#### WORKING DATA:
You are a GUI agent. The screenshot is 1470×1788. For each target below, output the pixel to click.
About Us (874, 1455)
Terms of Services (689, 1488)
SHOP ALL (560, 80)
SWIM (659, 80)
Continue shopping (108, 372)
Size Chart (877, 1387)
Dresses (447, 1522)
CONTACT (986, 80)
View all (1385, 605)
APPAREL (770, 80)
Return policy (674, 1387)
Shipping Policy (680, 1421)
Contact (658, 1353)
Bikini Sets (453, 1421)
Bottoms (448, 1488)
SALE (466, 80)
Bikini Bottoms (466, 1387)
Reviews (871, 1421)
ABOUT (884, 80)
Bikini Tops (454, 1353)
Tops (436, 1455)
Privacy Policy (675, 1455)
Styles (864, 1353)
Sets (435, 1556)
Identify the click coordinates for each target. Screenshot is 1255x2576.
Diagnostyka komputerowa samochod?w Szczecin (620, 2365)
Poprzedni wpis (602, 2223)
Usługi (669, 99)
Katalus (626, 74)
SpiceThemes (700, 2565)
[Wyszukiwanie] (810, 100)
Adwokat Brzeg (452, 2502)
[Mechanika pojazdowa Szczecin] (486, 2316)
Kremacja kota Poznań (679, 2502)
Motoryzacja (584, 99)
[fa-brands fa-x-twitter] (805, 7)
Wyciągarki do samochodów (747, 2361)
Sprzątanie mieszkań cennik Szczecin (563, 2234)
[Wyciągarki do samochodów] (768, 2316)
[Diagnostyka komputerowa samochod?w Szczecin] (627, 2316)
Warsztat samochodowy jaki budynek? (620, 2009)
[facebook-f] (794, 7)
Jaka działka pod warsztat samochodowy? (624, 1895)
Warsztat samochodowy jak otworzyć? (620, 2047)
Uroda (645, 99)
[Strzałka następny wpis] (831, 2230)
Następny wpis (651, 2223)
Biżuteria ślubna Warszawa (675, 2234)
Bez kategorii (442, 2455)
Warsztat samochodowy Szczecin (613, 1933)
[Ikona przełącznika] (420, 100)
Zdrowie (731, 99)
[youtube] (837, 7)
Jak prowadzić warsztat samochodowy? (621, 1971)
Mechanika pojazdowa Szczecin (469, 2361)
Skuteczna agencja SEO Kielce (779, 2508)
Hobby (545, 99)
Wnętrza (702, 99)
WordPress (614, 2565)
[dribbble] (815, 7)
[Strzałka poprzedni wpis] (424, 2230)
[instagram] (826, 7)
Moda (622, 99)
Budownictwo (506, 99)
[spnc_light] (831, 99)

#### REQUIRED WORK:
From the listing above, copy every line that includes the word "komputerowa".

#### TASK RESULT:
Diagnostyka komputerowa samochod?w Szczecin (620, 2365)
[Diagnostyka komputerowa samochod?w Szczecin] (627, 2316)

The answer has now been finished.